Copy each entry below exactly as it appears.

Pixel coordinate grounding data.
[Start of Attachment]
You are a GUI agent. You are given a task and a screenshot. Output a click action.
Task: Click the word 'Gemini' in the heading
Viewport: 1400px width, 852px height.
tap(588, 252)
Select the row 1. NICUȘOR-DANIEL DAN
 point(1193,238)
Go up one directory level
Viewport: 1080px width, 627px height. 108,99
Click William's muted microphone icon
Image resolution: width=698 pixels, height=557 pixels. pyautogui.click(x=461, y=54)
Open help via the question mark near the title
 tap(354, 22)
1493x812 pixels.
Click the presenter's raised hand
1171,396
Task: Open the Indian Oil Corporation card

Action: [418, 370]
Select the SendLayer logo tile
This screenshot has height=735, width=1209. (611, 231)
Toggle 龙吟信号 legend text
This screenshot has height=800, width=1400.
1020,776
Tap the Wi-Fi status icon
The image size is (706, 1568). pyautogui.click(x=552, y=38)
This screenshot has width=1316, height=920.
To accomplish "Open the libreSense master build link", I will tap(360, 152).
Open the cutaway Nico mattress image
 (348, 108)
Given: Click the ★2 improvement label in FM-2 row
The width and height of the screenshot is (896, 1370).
[End of Attachment]
Solution.
You are a GUI agent. You are given a task and a screenshot. Output a click action.
Task: Click the word 'Gemini' in the heading
Viewport: 1400px width, 852px height.
tap(588, 252)
Select the row 1. NICUȘOR-DANIEL DAN
 point(1193,238)
Go up one directory level
Viewport: 1080px width, 627px height. 108,99
Click William's muted microphone icon
Image resolution: width=698 pixels, height=557 pixels. pyautogui.click(x=461, y=54)
Open help via the question mark near the title
 tap(354, 22)
1493x812 pixels.
Click the presenter's raised hand
1171,396
Task: Open the Indian Oil Corporation card

Action: [418, 370]
Select the SendLayer logo tile
This screenshot has height=735, width=1209. (611, 231)
Toggle 龙吟信号 legend text
This screenshot has height=800, width=1400.
1020,776
Tap the Wi-Fi status icon
The image size is (706, 1568). pyautogui.click(x=552, y=38)
This screenshot has width=1316, height=920.
To accomplish "Open the libreSense master build link", I will tap(360, 152).
Open the cutaway Nico mattress image
 (348, 108)
Given: Click the ★2 improvement label in FM-2 row
The width and height of the screenshot is (896, 1370).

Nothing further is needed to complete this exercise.